| Requirement |
Would you retype all of these records exactly?
☆ ☆ ☆ ☆
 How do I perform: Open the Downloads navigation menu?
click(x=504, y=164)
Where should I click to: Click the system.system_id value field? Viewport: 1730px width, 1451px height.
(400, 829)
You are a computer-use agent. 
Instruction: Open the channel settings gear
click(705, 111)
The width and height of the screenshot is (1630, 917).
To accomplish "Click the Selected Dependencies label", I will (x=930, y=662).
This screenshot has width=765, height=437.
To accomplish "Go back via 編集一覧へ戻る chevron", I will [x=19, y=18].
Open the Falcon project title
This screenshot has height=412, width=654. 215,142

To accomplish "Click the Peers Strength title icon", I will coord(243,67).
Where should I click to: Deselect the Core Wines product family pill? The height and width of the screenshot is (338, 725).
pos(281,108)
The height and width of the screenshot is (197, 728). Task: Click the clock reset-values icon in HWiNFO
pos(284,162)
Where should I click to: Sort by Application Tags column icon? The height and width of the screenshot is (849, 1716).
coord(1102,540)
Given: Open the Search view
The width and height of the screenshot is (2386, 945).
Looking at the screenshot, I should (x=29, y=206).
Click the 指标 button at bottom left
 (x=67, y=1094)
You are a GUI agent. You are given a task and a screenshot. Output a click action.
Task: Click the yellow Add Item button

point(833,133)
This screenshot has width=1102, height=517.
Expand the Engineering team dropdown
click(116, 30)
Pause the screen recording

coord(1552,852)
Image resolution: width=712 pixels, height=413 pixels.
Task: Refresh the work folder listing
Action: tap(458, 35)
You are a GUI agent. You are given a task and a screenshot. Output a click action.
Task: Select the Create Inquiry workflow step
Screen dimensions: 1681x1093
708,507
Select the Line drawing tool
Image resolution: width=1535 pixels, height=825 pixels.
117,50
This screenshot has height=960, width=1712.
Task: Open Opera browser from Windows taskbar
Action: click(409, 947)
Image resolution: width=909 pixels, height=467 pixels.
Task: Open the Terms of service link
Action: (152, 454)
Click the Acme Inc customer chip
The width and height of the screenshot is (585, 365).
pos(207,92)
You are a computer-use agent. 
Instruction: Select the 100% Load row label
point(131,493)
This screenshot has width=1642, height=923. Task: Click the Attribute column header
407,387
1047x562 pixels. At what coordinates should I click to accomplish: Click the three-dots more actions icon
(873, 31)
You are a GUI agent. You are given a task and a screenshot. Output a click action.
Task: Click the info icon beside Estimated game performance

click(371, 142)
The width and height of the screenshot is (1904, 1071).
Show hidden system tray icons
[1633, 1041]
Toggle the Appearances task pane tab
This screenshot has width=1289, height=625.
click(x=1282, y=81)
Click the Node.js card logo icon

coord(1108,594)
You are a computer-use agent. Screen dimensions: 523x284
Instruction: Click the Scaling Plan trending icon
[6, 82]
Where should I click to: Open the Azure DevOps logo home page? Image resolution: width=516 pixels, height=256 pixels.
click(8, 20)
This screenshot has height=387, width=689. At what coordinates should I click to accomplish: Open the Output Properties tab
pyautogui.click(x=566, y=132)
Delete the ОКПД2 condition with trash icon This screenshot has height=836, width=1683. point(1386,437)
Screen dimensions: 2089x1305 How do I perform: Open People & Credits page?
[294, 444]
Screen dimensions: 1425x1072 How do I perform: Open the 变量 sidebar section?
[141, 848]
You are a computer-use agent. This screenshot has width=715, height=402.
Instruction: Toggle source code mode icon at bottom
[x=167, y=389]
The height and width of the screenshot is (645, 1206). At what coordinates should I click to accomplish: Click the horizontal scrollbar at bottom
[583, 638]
☆ ☆ ☆ ☆
| Output of the exercise |
 How do I perform: Open the Downloads navigation menu?
click(x=504, y=164)
Where should I click to: Click the system.system_id value field? Viewport: 1730px width, 1451px height.
(400, 829)
You are a computer-use agent. 
Instruction: Open the channel settings gear
click(705, 111)
The width and height of the screenshot is (1630, 917).
To accomplish "Click the Selected Dependencies label", I will (x=930, y=662).
This screenshot has width=765, height=437.
To accomplish "Go back via 編集一覧へ戻る chevron", I will [x=19, y=18].
Open the Falcon project title
This screenshot has height=412, width=654. 215,142

To accomplish "Click the Peers Strength title icon", I will coord(243,67).
Where should I click to: Deselect the Core Wines product family pill? The height and width of the screenshot is (338, 725).
pos(281,108)
The height and width of the screenshot is (197, 728). Task: Click the clock reset-values icon in HWiNFO
pos(284,162)
Where should I click to: Sort by Application Tags column icon? The height and width of the screenshot is (849, 1716).
coord(1102,540)
Given: Open the Search view
The width and height of the screenshot is (2386, 945).
Looking at the screenshot, I should (x=29, y=206).
Click the 指标 button at bottom left
 (x=67, y=1094)
You are a GUI agent. You are given a task and a screenshot. Output a click action.
Task: Click the yellow Add Item button

point(833,133)
This screenshot has width=1102, height=517.
Expand the Engineering team dropdown
click(116, 30)
Pause the screen recording

coord(1552,852)
Image resolution: width=712 pixels, height=413 pixels.
Task: Refresh the work folder listing
Action: tap(458, 35)
You are a GUI agent. You are given a task and a screenshot. Output a click action.
Task: Select the Create Inquiry workflow step
Screen dimensions: 1681x1093
708,507
Select the Line drawing tool
Image resolution: width=1535 pixels, height=825 pixels.
117,50
This screenshot has height=960, width=1712.
Task: Open Opera browser from Windows taskbar
Action: click(409, 947)
Image resolution: width=909 pixels, height=467 pixels.
Task: Open the Terms of service link
Action: (152, 454)
Click the Acme Inc customer chip
The width and height of the screenshot is (585, 365).
pos(207,92)
You are a computer-use agent. 
Instruction: Select the 100% Load row label
point(131,493)
This screenshot has width=1642, height=923. Task: Click the Attribute column header
407,387
1047x562 pixels. At what coordinates should I click to accomplish: Click the three-dots more actions icon
(873, 31)
You are a GUI agent. You are given a task and a screenshot. Output a click action.
Task: Click the info icon beside Estimated game performance

click(371, 142)
The width and height of the screenshot is (1904, 1071).
Show hidden system tray icons
[1633, 1041]
Toggle the Appearances task pane tab
This screenshot has width=1289, height=625.
click(x=1282, y=81)
Click the Node.js card logo icon

coord(1108,594)
You are a computer-use agent. Screen dimensions: 523x284
Instruction: Click the Scaling Plan trending icon
[6, 82]
Where should I click to: Open the Azure DevOps logo home page? Image resolution: width=516 pixels, height=256 pixels.
click(8, 20)
This screenshot has height=387, width=689. At what coordinates should I click to accomplish: Open the Output Properties tab
pyautogui.click(x=566, y=132)
Delete the ОКПД2 condition with trash icon This screenshot has height=836, width=1683. point(1386,437)
Screen dimensions: 2089x1305 How do I perform: Open People & Credits page?
[294, 444]
Screen dimensions: 1425x1072 How do I perform: Open the 变量 sidebar section?
[141, 848]
You are a computer-use agent. This screenshot has width=715, height=402.
Instruction: Toggle source code mode icon at bottom
[x=167, y=389]
The height and width of the screenshot is (645, 1206). At what coordinates should I click to accomplish: Click the horizontal scrollbar at bottom
[583, 638]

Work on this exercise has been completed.